Although some predicted diminishing importance (Huntington 1990), research on national sentiment has broadened in scope and encountered new challenges. Attitudes expressing love of country, pride, sense of belonging, loyalty, and views toward political authorities, for instance, are no longer restricted to geopolitical boundaries. Linking attributes such as place of birth, cultural markers, religious faith, and citizenship with emotional/ psychological awareness in civic, political, or institutional realms is a challenge. Although nationalism, national identity, and patriotism are often considered as interchangeable concepts, modern scholars articulate its many facets (Davidov, 2009; Kunovich, 2009).

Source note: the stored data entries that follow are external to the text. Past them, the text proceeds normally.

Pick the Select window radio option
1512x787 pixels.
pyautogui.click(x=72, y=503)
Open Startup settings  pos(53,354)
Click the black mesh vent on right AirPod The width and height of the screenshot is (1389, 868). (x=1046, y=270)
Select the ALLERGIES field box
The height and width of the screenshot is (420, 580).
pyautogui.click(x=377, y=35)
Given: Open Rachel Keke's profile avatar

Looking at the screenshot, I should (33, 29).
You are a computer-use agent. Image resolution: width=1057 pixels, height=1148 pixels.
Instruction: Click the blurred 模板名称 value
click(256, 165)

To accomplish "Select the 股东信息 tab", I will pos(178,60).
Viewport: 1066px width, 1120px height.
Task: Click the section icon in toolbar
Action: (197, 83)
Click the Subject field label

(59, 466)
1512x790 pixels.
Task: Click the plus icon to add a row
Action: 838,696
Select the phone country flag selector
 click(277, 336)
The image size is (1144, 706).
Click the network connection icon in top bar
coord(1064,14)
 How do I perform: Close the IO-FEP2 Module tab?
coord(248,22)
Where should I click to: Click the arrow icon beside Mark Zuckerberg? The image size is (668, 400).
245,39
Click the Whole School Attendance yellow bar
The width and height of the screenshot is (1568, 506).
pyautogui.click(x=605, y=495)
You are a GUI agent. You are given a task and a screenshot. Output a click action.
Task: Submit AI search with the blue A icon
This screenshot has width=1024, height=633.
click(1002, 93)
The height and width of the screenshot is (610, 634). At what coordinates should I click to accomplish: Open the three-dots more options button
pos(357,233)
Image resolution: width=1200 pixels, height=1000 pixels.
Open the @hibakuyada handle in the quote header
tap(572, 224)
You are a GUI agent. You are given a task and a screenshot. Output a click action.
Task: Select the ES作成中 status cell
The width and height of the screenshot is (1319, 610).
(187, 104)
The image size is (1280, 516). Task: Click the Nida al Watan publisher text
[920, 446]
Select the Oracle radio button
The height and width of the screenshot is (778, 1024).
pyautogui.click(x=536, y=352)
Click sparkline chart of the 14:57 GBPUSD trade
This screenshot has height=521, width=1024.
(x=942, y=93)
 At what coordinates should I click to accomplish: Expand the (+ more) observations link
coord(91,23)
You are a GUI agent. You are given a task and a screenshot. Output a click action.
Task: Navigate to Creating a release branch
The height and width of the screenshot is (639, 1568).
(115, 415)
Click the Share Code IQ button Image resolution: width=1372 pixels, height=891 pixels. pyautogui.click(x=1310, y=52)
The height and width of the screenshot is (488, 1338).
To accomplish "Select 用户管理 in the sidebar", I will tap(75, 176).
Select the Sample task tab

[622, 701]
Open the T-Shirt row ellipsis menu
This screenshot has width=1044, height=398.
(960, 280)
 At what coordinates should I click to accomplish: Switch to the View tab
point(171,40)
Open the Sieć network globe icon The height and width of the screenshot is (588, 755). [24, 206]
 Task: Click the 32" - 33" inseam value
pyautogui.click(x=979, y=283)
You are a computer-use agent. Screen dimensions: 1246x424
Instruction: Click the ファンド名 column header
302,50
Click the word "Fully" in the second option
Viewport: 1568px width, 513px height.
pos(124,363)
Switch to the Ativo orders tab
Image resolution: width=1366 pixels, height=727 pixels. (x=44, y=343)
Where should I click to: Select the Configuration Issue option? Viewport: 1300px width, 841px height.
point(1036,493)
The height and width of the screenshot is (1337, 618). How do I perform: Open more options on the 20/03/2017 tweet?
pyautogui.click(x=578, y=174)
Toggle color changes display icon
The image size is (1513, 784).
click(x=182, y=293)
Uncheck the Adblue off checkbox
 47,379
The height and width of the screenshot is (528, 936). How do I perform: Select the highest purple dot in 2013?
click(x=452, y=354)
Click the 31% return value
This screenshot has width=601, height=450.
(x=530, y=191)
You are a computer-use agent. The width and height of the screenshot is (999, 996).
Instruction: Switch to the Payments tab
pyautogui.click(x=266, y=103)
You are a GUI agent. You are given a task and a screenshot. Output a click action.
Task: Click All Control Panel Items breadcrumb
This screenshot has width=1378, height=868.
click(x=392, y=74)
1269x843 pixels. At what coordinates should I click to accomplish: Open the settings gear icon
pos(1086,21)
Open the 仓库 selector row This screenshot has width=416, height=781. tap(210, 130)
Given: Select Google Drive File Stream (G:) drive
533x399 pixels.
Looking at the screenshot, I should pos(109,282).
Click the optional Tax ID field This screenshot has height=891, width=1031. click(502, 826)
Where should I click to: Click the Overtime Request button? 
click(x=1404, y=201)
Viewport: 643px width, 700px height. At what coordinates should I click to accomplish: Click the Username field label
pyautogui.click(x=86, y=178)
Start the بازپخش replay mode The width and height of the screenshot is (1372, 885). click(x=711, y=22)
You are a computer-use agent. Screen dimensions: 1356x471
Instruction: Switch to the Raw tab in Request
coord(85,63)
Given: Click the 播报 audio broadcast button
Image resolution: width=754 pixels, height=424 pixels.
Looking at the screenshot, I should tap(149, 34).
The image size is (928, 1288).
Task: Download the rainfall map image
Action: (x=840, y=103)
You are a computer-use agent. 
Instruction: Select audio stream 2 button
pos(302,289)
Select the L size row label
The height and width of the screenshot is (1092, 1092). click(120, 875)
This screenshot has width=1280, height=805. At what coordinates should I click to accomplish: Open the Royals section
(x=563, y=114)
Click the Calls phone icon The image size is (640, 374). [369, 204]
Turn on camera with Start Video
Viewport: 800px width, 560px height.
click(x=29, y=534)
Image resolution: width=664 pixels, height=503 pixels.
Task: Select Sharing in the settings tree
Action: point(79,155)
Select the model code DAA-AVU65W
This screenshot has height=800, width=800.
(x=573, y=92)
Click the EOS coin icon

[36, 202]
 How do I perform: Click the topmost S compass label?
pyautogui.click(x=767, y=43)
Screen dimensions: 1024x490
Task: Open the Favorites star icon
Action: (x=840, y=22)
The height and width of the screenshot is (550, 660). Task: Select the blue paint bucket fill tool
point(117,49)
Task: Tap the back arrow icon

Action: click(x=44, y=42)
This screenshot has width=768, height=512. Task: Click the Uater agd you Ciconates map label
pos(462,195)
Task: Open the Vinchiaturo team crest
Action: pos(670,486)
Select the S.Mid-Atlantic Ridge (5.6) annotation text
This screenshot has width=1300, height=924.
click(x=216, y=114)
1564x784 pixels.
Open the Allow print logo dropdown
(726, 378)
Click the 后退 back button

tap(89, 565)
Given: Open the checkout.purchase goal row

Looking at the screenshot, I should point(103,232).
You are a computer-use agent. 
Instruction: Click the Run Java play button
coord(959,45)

In addition, delineations between ethnic and civic dimensions is important: Assuming that national attachment means blind acceptance of authorities does not adequately address cultural traditions, religious views, and perceptions of institutions. Specifying the intersection between national identity and place is also of interest. In this regard, comparative and cross-national research offers significant potential for gains. Cross-national research on national identity suggests regional differences, such as Western and Eastern European differences (Haller and Ressler, 2006; Shulman, 2002). Others argue that variation exists not only across geographic divides, but also within specific national contexts, articulating the importance of group-based differences within geographic boundaries (Zubrzycki, 2001). Stated succinctly, accounting for variation both across and within countries is essential for advancing the field. An emerging line of inquiry investigates how national identity is taking shape in the post-socialist region among mass publics to shed light on how multiple collective identities can emerge simultaneously among different social groups. Both comparative and case study research offer important insights on national identity and citizenship. Comparative studies that build on investigations of individual cases are also fruitful for thinking about how processes of identity formation are similar or different across countries within a geographic region or region sharing an ideological legacy.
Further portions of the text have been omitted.